• [Required task]:
Pull out every line of the material containing the string "purple". Treat uppercase and lowercase as different.

• [Dataset items]:
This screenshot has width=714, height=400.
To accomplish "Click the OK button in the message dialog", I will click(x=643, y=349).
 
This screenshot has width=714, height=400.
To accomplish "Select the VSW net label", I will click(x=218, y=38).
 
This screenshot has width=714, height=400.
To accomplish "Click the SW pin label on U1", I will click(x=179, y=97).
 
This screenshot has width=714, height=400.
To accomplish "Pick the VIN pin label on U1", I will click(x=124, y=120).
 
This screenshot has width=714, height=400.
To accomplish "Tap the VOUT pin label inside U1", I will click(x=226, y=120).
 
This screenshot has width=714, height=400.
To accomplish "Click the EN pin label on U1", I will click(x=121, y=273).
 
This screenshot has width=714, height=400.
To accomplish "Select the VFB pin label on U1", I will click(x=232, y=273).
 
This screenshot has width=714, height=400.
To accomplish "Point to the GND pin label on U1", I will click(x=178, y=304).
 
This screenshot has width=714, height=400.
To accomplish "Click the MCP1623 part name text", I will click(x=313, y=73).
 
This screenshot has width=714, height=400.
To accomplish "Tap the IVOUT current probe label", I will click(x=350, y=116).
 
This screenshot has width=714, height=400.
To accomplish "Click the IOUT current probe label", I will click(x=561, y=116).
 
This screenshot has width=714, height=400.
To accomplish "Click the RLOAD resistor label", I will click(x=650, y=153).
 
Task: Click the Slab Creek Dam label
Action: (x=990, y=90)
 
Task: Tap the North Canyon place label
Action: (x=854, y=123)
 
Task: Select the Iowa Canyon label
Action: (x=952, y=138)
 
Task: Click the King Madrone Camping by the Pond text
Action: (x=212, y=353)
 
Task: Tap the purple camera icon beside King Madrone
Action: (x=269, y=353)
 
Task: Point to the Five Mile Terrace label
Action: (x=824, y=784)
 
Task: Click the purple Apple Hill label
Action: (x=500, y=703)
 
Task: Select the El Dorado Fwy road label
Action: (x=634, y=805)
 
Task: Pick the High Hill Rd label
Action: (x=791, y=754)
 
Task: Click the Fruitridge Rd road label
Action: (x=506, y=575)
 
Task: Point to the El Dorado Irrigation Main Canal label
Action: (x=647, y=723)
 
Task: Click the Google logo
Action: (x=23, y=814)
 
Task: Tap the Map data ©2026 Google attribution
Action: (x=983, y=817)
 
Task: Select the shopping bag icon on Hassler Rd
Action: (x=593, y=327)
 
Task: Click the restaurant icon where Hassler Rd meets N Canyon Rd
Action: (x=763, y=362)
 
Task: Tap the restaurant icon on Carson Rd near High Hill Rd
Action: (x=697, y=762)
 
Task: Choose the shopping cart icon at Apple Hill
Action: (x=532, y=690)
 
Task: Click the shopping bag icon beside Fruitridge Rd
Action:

• [Output of the task]:
Task: Tap the purple camera icon beside King Madrone
Task: Click the purple Apple Hill label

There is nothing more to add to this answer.